Lets take a look at the overall standings^{2} in the past 9 years to get an idea of how often certain presidents win overall. I grouped all the retired presidents and guest racers into the ‘Other’ category and excluded races with ties or multiple winners (e.g., relays).

President | Wins | Win% |
---|---|---|

Abe | 253 | .351 |

George | 170 | .236 |

Tom | 153 | .213 |

Teddy | 79 | .110 |

Other | 65 | .090 |

Abe is the obvious front-runner winning over 1/3 of the races, getting off to a quick start in the first two seasons of live racing in Nats park.

Besides the noticeable slow start by Teddy and adoption of other presidents and non-president participants^{3}, some of the paths to the current standings — specifically Abe’s — tend to have some steep slopes which would signify streakiness. Comparing future winning percentage conditional on past winning percentage reveals that all four core presidents have some streakiness qualities, but none as strong as Abe’s.

Abe is the only president that has a completely increasing relationship (when factoring in 95% confidence intervals) between previous race win percentage and the likelihood of winning next race. When Abe wins the last race, he has a winning percentage of 43% in the next race, and when he wins the previous two, his winning percentage increases to 48%. This phenomenon will come in handy when we attempt to predict the winners. While Abe, George, and Tom have at least a 1 in 5 chance of winning having won none of the previous 3 races, Teddy and other contestants’ win percentage in the same situation is predictably much smaller due to the long drought illustrated in the “Race to the Standings” graph.

Teddy won his first race on October 3rd, 2012 to a large crowd of over 37,000 fans at the end of a .600 season with the Nationals down one in the 4th inning. What part of that context matters? Is the race already decided? Streakiness definitely doesn’t explain everything.
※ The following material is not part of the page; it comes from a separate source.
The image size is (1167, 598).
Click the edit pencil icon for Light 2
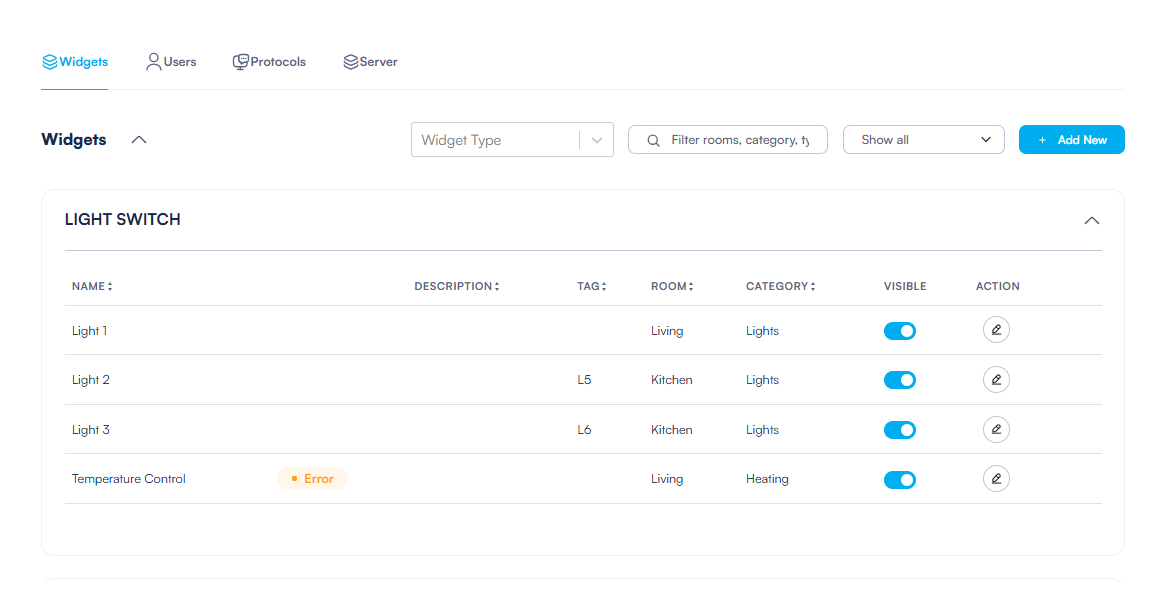tap(996, 380)
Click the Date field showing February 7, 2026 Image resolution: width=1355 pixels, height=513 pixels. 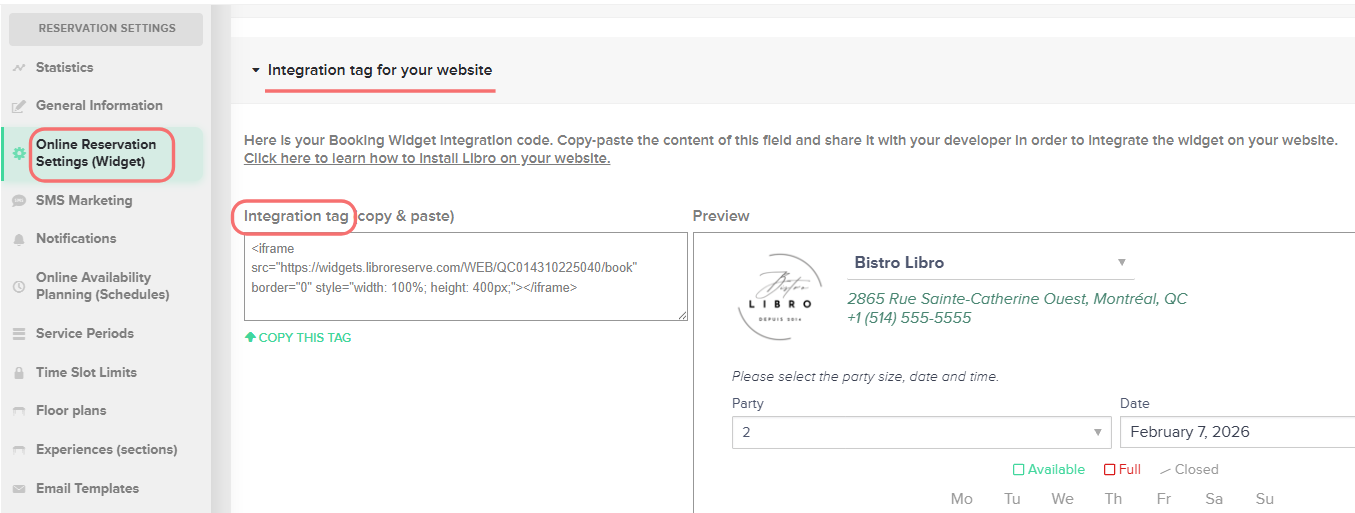click(1236, 433)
The Nationals are losing and they need a thin crowd to get up on its feet; will they let Teddy win? Race outcomes may be a consequence of attendance, excitement, and other in-game context. If I were a Nationals executive, I would certainly want to pump up the crowd in a nail-biter between division rivals. To investigate this narrative, I investigated performance by attendance figures and scores in the 4th inning during every home game.
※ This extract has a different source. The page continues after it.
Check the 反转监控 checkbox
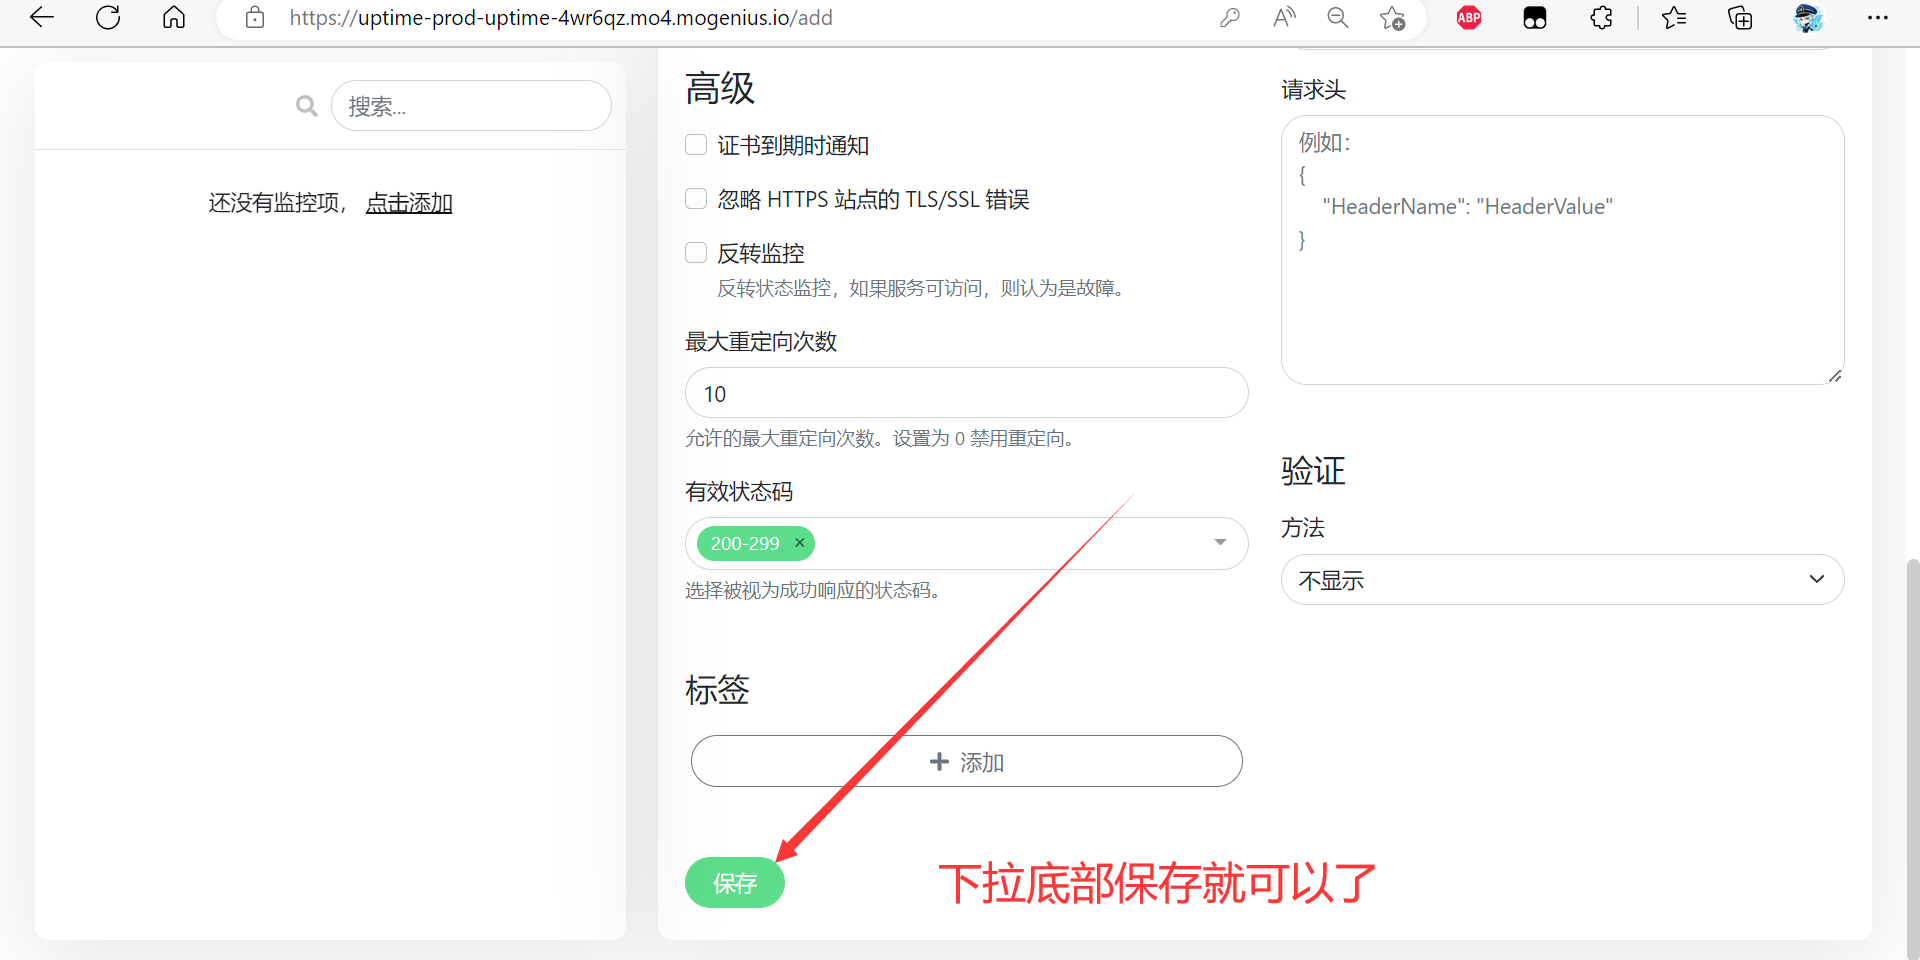 [x=696, y=253]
Although it seems that this is not the breakthrough I was looking for, there seem to be some interesting patterns when it comes to George, Abe, and Tom. Based on these scenarios we could possibly rationalize guessing Tom in low attendance games the Nationals are already winning and choosing Abe in the two extremes: high attendance games in which the Nats are ahead and low attendance games in which the Nats have fallen behind. Low attendance abnormalities in Abe’s case might stem from his glory days in the ’08 and ’09 seasons winning over half of the races in an era of lower attendance!

I could continue going on about additional factors that may or may not predict the winners, but you would probably like me to get to the point. How do you achieve bragging rights? How do you become a champion? Well I’m going to let you figure that out for yourself, but first let me give you the tools to do it, specifically, an algorithm. Its called a decision tree. If you don’t know it by name it’s actually an algorithm that you see or use every day without knowing it. Here is a fun example of one. A decision tree is a sequence of yes or no questions that leads you to an answer. The decision tree below represents a simple algorithm that leads to a specific president based on a condition: “Did Abe win the last race?” If the answer is yes, the choice is Abe, otherwise, the choice is Tom. Simple right?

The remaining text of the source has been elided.